Sen. Roger Reinert, DFL-Duluth, said he wants to learn more about the tax dollars used to pay for methadone treatment. The News Tribune found that taxpayers have spent $43 million on care for methadone patients who are on state-funded health insurance.
“It’s clearly a big issue for the region, clearly we don’t know enough about it, and clearly we don’t have enough fiscal oversight,” Reinert said.
Regulations for providing methadone treatment are governed by federal law, which states can change to make more stringent but can’t weaken. Several states have passed laws in recent years adding increased oversight and regulations to methadone treatment, such as in Pennsylvania, which requires that methadone patients who need the state to pay for their transportation be taken to the clinic that is closest to them. The state also enacted legislation that would create a team to review any deaths related to the use of methadone.
The Maine legislature has passed laws limiting tax-dollar reimbursement for methadone patients to two years and prohibits people with methadone in their system from operating a commercial motor vehicle.
None of those laws exist in Minnesota, which adheres to the minimum federal rules.
Proponents of methadone treatment say when states pass tighter regulations of federal laws, it often has negative consequences for patients. Tennessee, for example, only allows patients to be on methadone treatment for two years. That’s resulted in many of those patients going to back to illegal drugs, said Mark Parrino, president of the American Association for the Treatment of Opioid Dependence.
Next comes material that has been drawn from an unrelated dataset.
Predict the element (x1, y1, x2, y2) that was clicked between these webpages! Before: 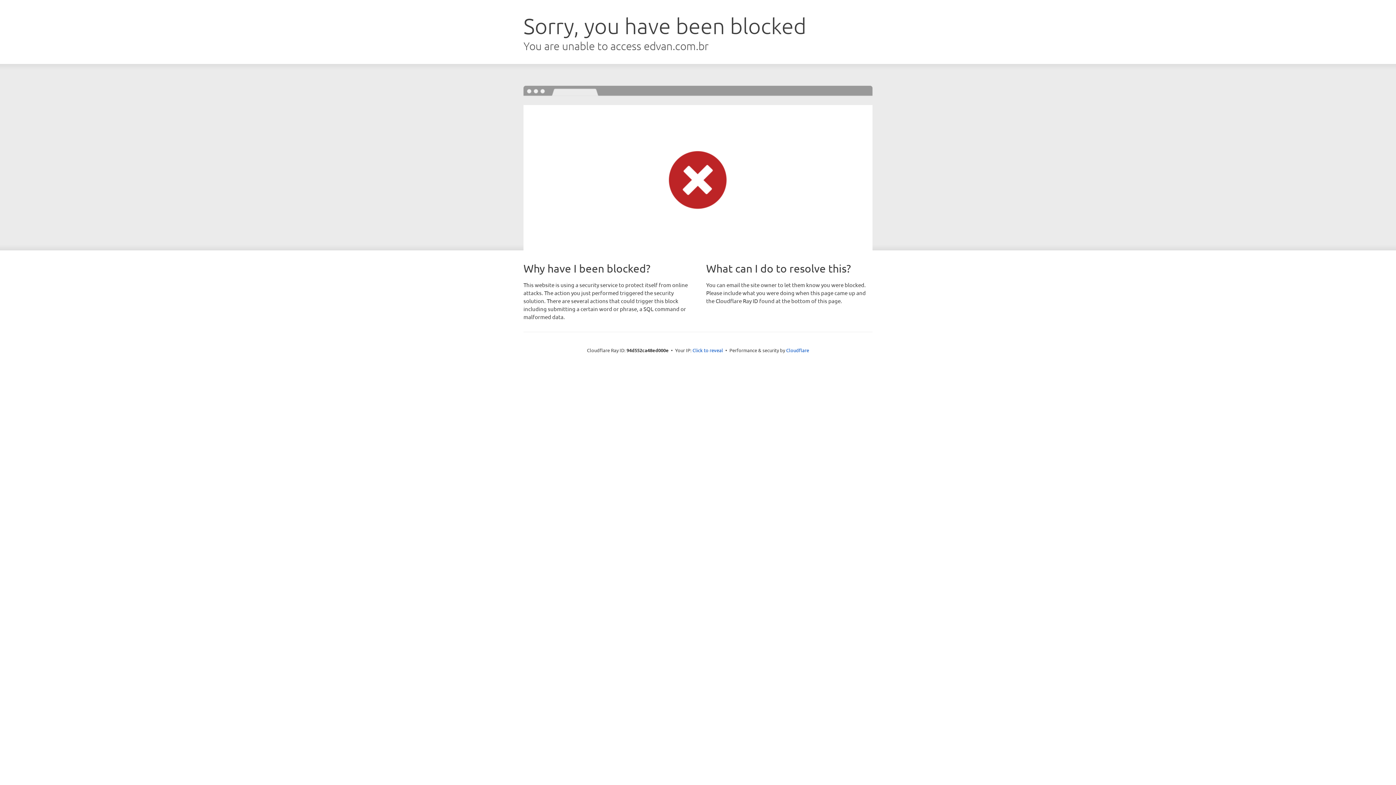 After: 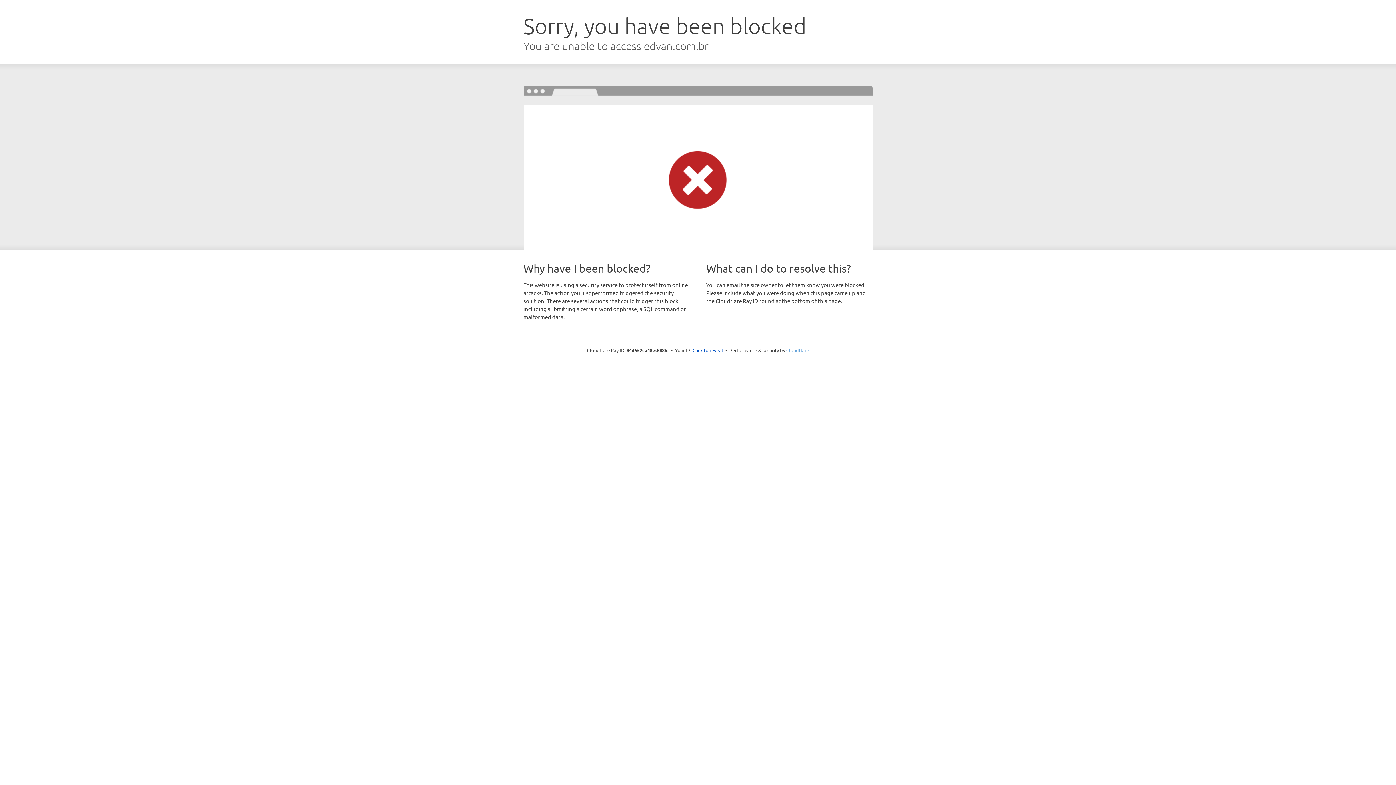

“Anytime you impose limits on the duration of treatment, there are always negative results,” Parrino said.
Rep. Jim Abeler, R-Anoka, the chairman of the state Health and Human Services Finance Committee who will be co-chairing the methadone hearing with Huntley, said he’s not familiar enough with methadone treatment to make any recommendations for legislation similar to laws passed in other states.
“At this point, we just want to start a discussion,” Abeler said.
Sen. Tony Lourey, DFL-Kerrick, the ranking member of the Senate Health and Human Services Committee, said he’s hopeful the hearing will help legislators determine whether new laws are needed or current laws need to be better enforced.
“Hopefully, we can get to a place where can do a lot better with this important policy,” Lourey said.